Task requirements: Only one stretch of the data below is wanted: the lines from the one with "Click the RaceData object picker circle" through the one with "Task: Expand the 小标同学 account dropdown", repeated exactly.

(Stored dataset items)
——————
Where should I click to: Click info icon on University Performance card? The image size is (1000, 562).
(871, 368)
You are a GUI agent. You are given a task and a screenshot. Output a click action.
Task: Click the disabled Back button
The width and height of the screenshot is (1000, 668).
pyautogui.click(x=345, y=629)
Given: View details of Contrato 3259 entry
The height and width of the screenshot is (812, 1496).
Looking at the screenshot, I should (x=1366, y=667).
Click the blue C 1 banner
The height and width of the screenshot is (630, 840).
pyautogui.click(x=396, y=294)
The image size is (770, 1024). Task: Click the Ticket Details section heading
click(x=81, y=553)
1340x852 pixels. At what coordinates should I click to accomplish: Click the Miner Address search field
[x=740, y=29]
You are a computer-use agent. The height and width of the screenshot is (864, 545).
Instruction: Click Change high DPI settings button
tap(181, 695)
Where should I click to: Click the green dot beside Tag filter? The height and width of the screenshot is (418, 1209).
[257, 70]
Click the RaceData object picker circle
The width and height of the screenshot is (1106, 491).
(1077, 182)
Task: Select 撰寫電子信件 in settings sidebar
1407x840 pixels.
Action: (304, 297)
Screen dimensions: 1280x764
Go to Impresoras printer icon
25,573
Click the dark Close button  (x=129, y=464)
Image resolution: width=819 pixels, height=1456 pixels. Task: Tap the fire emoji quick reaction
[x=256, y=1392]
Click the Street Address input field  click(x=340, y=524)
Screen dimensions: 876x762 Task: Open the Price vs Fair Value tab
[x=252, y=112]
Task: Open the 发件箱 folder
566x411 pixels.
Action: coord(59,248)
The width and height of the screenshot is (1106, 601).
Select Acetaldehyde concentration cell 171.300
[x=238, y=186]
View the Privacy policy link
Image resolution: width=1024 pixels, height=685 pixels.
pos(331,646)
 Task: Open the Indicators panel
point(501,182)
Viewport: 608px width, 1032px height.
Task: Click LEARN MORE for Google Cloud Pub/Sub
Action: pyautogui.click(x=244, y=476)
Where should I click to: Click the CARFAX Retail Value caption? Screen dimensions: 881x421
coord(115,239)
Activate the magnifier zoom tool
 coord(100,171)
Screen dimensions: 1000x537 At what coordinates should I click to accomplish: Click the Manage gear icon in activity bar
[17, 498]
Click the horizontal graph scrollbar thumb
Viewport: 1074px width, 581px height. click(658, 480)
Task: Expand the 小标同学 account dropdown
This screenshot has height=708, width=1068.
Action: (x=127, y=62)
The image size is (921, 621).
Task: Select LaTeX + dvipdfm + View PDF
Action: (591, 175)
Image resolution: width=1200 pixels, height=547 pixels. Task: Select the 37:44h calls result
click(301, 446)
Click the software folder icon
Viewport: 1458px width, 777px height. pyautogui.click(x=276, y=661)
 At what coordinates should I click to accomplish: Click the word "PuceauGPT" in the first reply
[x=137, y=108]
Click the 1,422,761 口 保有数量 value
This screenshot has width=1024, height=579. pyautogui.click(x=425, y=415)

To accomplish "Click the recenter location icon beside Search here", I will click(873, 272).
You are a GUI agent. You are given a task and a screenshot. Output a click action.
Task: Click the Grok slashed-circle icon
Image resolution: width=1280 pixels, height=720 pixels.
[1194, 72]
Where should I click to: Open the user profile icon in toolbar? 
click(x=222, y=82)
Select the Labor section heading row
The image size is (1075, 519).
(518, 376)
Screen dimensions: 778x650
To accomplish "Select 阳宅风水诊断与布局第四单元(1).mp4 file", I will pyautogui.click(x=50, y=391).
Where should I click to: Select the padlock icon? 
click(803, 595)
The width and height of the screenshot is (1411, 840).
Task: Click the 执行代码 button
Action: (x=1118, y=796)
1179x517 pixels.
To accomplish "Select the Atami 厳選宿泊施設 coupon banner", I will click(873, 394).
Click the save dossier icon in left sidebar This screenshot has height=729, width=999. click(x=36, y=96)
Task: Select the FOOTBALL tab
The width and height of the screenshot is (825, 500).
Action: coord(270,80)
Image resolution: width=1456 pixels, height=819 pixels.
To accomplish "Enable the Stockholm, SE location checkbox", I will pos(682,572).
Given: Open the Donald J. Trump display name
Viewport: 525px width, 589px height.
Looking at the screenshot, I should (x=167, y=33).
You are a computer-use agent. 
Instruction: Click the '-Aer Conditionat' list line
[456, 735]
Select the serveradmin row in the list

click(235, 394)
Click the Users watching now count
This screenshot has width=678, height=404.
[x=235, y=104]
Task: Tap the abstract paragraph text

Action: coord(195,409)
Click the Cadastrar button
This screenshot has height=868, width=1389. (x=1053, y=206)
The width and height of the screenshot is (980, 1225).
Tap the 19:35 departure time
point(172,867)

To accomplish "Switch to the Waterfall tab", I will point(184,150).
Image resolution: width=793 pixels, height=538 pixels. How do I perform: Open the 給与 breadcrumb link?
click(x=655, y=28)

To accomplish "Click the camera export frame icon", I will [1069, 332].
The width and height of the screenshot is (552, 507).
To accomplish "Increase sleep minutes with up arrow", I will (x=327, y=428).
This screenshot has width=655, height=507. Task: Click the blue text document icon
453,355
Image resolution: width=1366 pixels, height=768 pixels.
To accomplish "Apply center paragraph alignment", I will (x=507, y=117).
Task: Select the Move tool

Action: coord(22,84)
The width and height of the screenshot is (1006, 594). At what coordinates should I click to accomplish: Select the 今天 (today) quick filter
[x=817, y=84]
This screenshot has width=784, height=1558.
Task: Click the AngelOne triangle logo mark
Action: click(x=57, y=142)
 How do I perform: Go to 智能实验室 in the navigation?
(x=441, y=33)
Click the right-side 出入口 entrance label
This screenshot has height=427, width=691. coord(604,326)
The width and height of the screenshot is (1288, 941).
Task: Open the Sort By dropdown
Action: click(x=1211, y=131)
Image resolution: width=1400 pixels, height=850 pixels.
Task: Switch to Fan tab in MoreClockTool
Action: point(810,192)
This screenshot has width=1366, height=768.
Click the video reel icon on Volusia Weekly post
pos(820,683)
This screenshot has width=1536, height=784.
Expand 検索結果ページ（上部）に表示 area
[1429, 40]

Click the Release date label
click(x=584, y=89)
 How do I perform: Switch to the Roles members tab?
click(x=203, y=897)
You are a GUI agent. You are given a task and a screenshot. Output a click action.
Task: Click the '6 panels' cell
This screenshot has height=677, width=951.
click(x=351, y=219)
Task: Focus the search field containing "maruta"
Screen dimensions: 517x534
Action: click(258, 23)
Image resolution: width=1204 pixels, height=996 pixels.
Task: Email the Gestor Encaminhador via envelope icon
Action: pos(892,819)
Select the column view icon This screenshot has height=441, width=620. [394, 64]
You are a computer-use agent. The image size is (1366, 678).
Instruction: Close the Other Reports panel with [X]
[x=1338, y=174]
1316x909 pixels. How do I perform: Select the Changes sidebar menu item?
——————
Answer to the problem:
Click the RaceData object picker circle
The width and height of the screenshot is (1106, 491).
(1077, 182)
Task: Select 撰寫電子信件 in settings sidebar
1407x840 pixels.
Action: (304, 297)
Screen dimensions: 1280x764
Go to Impresoras printer icon
25,573
Click the dark Close button  (x=129, y=464)
Image resolution: width=819 pixels, height=1456 pixels. Task: Tap the fire emoji quick reaction
[x=256, y=1392]
Click the Street Address input field  click(x=340, y=524)
Screen dimensions: 876x762 Task: Open the Price vs Fair Value tab
[x=252, y=112]
Task: Open the 发件箱 folder
566x411 pixels.
Action: coord(59,248)
The width and height of the screenshot is (1106, 601).
Select Acetaldehyde concentration cell 171.300
[x=238, y=186]
View the Privacy policy link
Image resolution: width=1024 pixels, height=685 pixels.
pos(331,646)
 Task: Open the Indicators panel
point(501,182)
Viewport: 608px width, 1032px height.
Task: Click LEARN MORE for Google Cloud Pub/Sub
Action: pyautogui.click(x=244, y=476)
Where should I click to: Click the CARFAX Retail Value caption? Screen dimensions: 881x421
coord(115,239)
Activate the magnifier zoom tool
 coord(100,171)
Screen dimensions: 1000x537 At what coordinates should I click to accomplish: Click the Manage gear icon in activity bar
[17, 498]
Click the horizontal graph scrollbar thumb
Viewport: 1074px width, 581px height. click(658, 480)
Task: Expand the 小标同学 account dropdown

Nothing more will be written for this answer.